第5回 排尿時痛(尿道炎)

泌尿器科にはいろいろな症状を持つ患者さんが駆け込んでこられます。我々からみると同じ病気でも患者さんの表現は様々です。私はなるべく誘導尋問にならないようできるだけ患者さん自身の言葉で表現していただいていますが、時には??となる場合もあります。

排尿時痛、つまりおしっこをするときの痛みも皆さん様々な表現をされます。淋病のときの排尿時痛は飛び上がるほど痛くて、私が学生の頃は焼け火箸(ひばし)を尿道に突っ込まれたような痛みと教えられました。ところが時代が変わると焼け火箸そのものがなくなって(最近の若い方で火箸をご存知の方はそんなにいないでしょう。) “ちょっとづつしかおしっこが出ないです。”とか“すごく痛いです。”といわれて受診される方、また痛みについては我慢されているらしく“膿で下着が汚れます。”といわれる方、股間を指差し“股が痛い!!”と訴えられる方もおられました。
══════════════════════════════
**作業の指示:**
1: 排尿時痛の文章によると、筆者が学生の頃、淋病の排尿時痛はどのような痛みだと教えられたか。
2: 排尿時痛の文章から、「排尿時痛、つまりおしっこをす」で始まり「訴えられる方もおられました。」で終わる部分を、一字も変えずに書き写してください。
この後に続く行は、上の文章とは関わりがありません。

**記録の抜粋:**
══════════════════════════════
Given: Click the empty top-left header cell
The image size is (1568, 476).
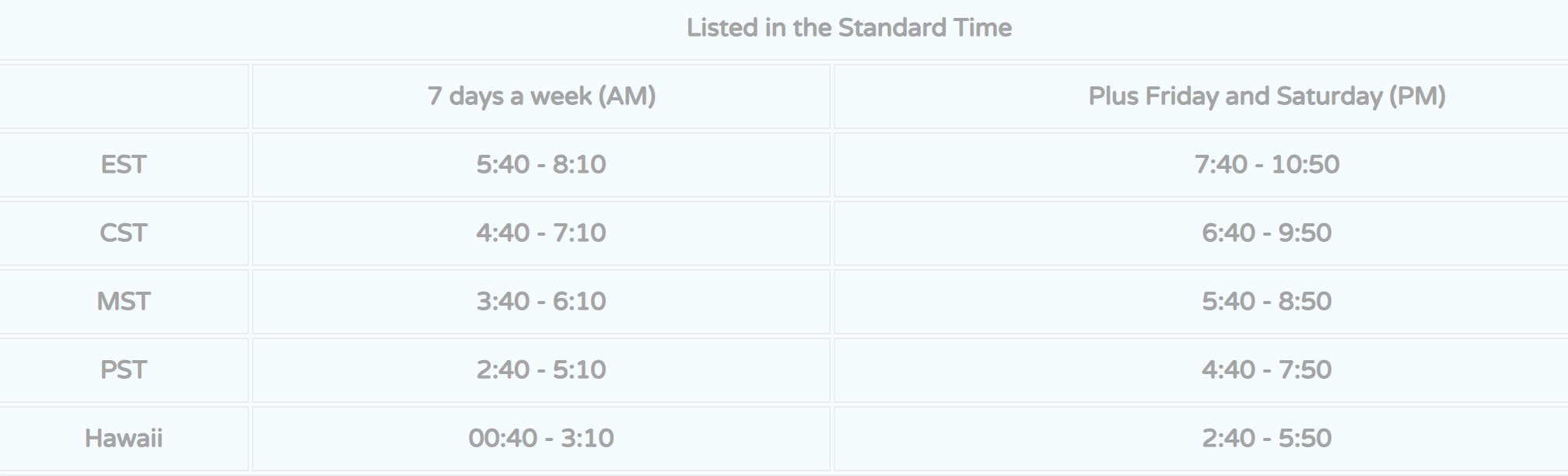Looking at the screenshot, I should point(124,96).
══════════════════════════════
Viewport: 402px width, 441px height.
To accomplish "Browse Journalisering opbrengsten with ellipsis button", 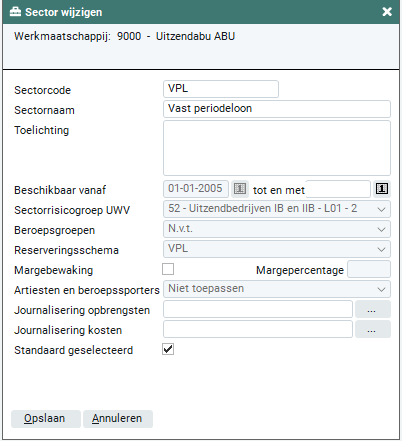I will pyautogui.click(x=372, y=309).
══════════════════════════════
**想定される結果:**
1: 焼け火箸を尿道に突っ込まれたような痛みだと教えられた。

2:
排尿時痛、つまりおしっこをするときの痛みも皆さん様々な表現をされます。淋病のときの排尿時痛は飛び上がるほど痛くて、私が学生の頃は焼け火箸(ひばし)を尿道に突っ込まれたような痛みと教えられました。ところが時代が変わると焼け火箸そのものがなくなって(最近の若い方で火箸をご存知の方はそんなにいないでしょう。) “ちょっとづつしかおしっこが出ないです。”とか“すごく痛いです。”といわれて受診される方、また痛みについては我慢されているらしく“膿で下着が汚れます。”といわれる方、股間を指差し“股が痛い!!”と訴えられる方もおられました。